El ritmo de la procesión fue lento. Al llegar a Stella Maris la Virgen fue recibida con una petalada, como viene siendo tradición. Esta parte del recorrido se hace especialmente larga debido a lo monótono de la Alameda, planteamos que para llegar a la céntrica iglesia carmelita la archicofradía lo haga por un itinerario distinto, usando el entramado de calles que va desde la Alameda hasta el puerto.
Al cruzar el puente de la Misericordia tiraron fuegos artificiales para darle la bienvenida al barrio. En este punto pensamos que sería apropiado se coordinase el espectáculo pirotécnico con el avance del trono por el puente, pues ahora se realiza de manera que ambas cosas se hacen a la vez y se consigue que la atención de la gente se centre en los fuegos de artificio, pasando la Virgen sin la atención requerida.
Y en calle Ancha, recibimiento como siempre pero resultado distinto.
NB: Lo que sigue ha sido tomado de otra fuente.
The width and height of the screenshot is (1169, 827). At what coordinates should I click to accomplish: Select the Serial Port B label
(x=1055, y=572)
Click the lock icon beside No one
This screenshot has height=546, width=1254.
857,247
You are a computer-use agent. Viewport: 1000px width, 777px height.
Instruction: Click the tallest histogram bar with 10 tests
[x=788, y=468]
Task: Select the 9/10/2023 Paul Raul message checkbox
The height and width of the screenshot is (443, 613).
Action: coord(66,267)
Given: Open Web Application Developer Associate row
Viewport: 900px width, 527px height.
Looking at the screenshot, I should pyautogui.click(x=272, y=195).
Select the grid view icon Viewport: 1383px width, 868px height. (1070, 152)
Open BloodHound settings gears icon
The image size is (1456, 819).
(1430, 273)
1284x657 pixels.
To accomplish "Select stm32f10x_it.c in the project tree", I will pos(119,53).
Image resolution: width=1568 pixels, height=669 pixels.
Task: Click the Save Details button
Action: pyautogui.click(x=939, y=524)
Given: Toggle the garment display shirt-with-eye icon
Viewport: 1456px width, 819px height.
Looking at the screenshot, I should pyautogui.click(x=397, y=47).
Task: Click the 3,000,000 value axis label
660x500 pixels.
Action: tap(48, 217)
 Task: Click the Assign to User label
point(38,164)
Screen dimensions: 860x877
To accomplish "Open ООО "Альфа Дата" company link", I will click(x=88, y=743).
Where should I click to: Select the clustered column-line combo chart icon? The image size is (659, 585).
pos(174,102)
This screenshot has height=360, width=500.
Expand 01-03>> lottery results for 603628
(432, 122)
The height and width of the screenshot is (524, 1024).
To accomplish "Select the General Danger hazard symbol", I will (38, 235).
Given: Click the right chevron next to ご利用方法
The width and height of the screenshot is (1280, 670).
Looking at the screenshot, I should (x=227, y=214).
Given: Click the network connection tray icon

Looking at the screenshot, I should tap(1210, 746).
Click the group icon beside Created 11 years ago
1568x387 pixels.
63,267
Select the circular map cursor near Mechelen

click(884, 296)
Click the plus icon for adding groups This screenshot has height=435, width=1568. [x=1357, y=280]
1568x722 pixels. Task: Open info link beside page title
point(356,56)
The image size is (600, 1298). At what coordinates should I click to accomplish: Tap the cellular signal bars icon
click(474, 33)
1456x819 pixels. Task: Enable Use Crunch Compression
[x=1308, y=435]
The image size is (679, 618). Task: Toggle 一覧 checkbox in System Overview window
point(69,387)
Petalada enorme para comenzar su calle. Todo parecía indicar que iba ser como otros años donde se ha disfrutado muchísimo en esta calle, pero al llegar al final de la misma, donde también hubo otra petalada, el sabor de boca fue desigual.
A los sones de la banda de cornetas que lleva su nombre cruzaba la verja de su iglesia, el himno puso el punto final a una larga jornada que comenzó a tempranas horas del día en ese mismo punto.